Like a restart on system crash (if possible).This means that in more complex scenarios like VPS or Bare Metal, I need to have a mechanism that would restart the servers and boot up the worker so it polls back from the queue.

Edit:

Another question. Given that NodeJS is Single Execution (Runs on a single thread - we know there are processes that spin-off other threads, like certain I/O operations)

Does Temporal know how many processes it can pull and how many activities a given server can handle?

I think the answers to these questions are: depends, and no.

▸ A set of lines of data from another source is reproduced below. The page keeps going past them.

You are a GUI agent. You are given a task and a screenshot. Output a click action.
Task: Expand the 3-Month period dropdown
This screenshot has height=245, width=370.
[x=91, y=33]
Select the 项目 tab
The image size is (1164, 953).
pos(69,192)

  1. It depends. I know that you can set a maxConcurrentActivityTaskExecutions number, but it really doesn’t know how long a task will take.
  2. No, because that’s server responsibility, and that’s why we set the maxConcurrentActivityTaskExecutions

So, if I don’t set this maxConcurrentActivityTaskExecutions, does this mean that Temporal will keep polling as long as the polling event is queued in the event loop?

I’m bumping this!

I’m not clear what you mean by this… there’s the Temporal Service, which you can self-host or use Temporal Cloud. Then you also run workers (which always run on your own infrastructure, whether you self-host the Temporal Service or not); and there are two kinds of workers: workflow workers and activity workers. When you say you say that your server handles both “Workflow and Worker”, do you mean that you’re running both workflow workers and activity workers on the same server? (Which is fine).

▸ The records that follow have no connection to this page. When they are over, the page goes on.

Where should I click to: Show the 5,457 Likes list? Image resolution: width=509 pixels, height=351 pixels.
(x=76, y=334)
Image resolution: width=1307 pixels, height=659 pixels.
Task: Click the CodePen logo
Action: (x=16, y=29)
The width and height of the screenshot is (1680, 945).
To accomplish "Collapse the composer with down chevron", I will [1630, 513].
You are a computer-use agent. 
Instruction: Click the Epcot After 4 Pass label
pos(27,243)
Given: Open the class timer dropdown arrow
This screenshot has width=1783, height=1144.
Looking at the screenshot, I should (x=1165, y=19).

If an activity fails because scheduleToCloseTimeout is too short, does Temporal abort the activity ? Or does the server keep executing it in the background ?

The Temporal Service cancels the activity. (Which fundamentally means that the Temporal Service records in its database that the activity has been canceled). If the activity heartbeats (which polls the Temporal Service), it will be notified that it has been canceled. The activity worker can continue to run if it doesn’t know that it’s been canceled because it doesn’t heartbeat (or continue to run after it’s been notified that it was canceled, such as for example because it wants to do some cleanup). In any case if the activity then tells the Temporal Service “I’m done! I have a result!”, the Temporal Service will ignore it because it looks in its database and sees that the activity had been canceled.

So if the worker crashes , I need to have a recovery mechanism in place , correct?

Yes, you run your workers yourself, and then the workers will poll the Temporal Service for work to do. So you need to restart your workers that crash (and for example, add more workers if you need to scale up, shutdown some workers if you need to scale down, etc.)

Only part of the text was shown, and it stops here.